At 14,508’/4422m Mt. Whitney is the highest peak in the lower 48 states.
Mt. Whitney is one of the most sought after mountains in North America. During the winter and spring months the Mountaineer’s Route is full of snow and is a classic mountaineering challenge. Crampon, ice axe, and rope travel skills are necessary as well as fixed line and in some conditions running belays are employed. Over the four-day climb we will set in two expedition style camps with the highest located at the base of the spectacular East Face of Mt. Whitney. This 25-45 degree climb offers an excellent opportunity to learn and review skills applicable to climbs such as Mt. McKinley, peaks in South America, the Alps, Russia, Nepal, and other big snow climbs. It is also a good time to test and get comfortable with any new equipment you may have acquired since your last big climb.

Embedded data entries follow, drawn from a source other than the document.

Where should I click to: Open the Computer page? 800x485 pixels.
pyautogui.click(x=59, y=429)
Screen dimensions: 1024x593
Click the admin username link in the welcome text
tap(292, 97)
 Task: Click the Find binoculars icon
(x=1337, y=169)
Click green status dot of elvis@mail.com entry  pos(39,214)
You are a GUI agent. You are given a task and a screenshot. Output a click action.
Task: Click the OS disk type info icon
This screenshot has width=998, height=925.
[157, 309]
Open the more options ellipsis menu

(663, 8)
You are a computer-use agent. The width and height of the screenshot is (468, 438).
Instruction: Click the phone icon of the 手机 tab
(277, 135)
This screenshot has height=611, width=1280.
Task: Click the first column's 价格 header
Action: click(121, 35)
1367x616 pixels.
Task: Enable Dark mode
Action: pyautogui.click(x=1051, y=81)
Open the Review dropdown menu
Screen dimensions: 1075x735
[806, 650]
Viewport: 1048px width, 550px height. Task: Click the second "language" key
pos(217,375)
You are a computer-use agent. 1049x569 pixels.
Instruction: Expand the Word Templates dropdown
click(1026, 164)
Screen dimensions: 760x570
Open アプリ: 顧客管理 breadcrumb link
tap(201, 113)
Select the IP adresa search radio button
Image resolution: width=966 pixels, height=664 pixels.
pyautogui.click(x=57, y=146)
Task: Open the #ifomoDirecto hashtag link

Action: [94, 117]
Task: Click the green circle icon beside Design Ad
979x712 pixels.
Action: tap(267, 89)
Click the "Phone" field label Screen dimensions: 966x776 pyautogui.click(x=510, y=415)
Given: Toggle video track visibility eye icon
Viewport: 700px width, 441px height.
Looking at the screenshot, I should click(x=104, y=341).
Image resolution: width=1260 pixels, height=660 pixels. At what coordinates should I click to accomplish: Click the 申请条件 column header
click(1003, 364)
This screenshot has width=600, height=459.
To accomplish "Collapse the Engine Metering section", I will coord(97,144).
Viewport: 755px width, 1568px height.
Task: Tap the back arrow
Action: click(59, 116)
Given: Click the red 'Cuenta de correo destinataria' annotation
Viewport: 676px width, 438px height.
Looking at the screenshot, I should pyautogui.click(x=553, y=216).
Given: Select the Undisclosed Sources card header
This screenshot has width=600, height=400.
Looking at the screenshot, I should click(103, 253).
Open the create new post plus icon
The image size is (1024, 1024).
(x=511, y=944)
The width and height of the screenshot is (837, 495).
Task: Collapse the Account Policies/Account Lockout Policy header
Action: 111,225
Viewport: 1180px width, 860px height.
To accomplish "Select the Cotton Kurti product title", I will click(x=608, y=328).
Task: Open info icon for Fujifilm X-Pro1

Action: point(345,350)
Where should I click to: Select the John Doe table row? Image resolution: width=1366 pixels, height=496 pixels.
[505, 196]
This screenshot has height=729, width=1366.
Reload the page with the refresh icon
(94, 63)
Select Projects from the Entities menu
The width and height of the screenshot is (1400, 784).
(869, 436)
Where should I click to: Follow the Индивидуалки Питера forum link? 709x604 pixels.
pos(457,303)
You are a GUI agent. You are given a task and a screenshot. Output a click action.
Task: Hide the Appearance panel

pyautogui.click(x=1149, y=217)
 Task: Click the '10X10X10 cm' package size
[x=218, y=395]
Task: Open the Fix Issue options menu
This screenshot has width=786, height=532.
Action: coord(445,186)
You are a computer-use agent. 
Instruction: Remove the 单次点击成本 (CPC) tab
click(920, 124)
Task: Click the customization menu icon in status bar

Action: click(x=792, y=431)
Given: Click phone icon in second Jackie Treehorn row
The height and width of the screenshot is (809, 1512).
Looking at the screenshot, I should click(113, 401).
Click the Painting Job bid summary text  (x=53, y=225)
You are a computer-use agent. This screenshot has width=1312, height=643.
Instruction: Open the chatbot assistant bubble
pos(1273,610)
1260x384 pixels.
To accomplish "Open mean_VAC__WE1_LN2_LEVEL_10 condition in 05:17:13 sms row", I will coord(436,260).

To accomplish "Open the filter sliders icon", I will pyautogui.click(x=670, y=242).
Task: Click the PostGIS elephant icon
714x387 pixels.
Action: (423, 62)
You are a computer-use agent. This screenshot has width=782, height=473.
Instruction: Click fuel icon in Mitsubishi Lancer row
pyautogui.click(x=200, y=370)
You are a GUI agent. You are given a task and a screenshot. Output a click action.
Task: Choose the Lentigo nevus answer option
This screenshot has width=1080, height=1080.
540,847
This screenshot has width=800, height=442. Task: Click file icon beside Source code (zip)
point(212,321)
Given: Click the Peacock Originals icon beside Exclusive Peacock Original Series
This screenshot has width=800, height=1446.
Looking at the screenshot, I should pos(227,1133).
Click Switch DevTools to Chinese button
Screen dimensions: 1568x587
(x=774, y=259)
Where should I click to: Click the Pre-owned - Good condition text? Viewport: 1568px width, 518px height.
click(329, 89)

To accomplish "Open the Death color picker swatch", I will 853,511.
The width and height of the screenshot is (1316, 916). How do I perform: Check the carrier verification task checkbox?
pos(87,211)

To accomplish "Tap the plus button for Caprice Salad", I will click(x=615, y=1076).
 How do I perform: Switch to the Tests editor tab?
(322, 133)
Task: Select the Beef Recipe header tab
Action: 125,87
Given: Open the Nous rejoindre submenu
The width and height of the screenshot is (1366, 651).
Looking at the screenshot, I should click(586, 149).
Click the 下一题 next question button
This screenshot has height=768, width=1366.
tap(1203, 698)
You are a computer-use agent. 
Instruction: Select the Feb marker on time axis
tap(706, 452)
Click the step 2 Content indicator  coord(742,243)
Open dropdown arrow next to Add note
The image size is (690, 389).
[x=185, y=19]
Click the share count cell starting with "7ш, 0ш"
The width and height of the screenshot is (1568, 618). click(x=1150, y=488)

Join us and learn why winter/spring climbs of Mt. Whitney’s Mountaineer’s Route have become the single most popular program SMI runs in the Sierra!
4 Days/Class 3 Rock, Snow and Ice
March 5-8, 2020
March 19-22, 2020
March 21-24, 2020
March 26-29, 2020 (4 spots remaining)
March 28-31, 2020 (Full)
April 2-5, 2020 (Full)
April 4-7, 2020 (Full)
April 9-12, 2020 (Full)
April 16-19, 2020
April 18-21, 2020
April 23-26, 2020
April 25-28, 2020
April 30 – May 3, 2020
May 7-10, 2020
May 22-25, 2020
Day 1: The group meets at the nearby town of Lone Pine on the first day of the trip. We will drive as far as the snow will allow us to which is usually within a mile of the summer trailhead at Whitney Portal. We will ascend the North Fork of Lone Pine Creek and put our first camp in at Lower Boy Scout Lake at 10,350’/3155m.
Day 2: We move to our high camp to 12,000’/3658m in preparation for our summit bid the following morning.
Day 3: Summit day on the Mountaineer’s Route. We wake before sunrise beginning our ascent in the early morning hours when are treated to a breathtaking sunrise en route. Above Iceberg Lake (12,610’/3844m) we enter the Mountaineer’s Chute along the north side of Mt. Whitney. The slope angle runs between 25-35 degrees to a notch at approximately 14,000’/4267m. During the spring months the route is full of snow and will require crampons and ice axes. From the Notch the terrain steepens to an angle of 40-45 degrees. The route tops out at Mt. Whitney’s summit plateau and a short 5 minute walk brings us to the top. We retrace our steps on the descent back to camp.
Day 4: is devoted to descending back to our cars and are usually back between 12-2 PM.
There is time during this trip to review/refresh techniques needed for this climb including ice axe self arrest and cramponing skills. For a full day of thorough review, keep reading to learn about our Whitney Prep/Basic Snow Travel Course.
This course covers the basics of travel on snow and is a great way to prepare or review your skills for a climb of Whitney. Techniques practiced include use of an ice axe, efficient methods for walking up and down on snow, cramponing skills, travel roped together with other people, all four positions in self arrest techniques and belaying on snow. This course provides practical knowledge applicable whether you plan on climbing snow covered peaks throughout the year, or your backcountry adventures are mainly during the summer months with an occasional snowfield to negotiate.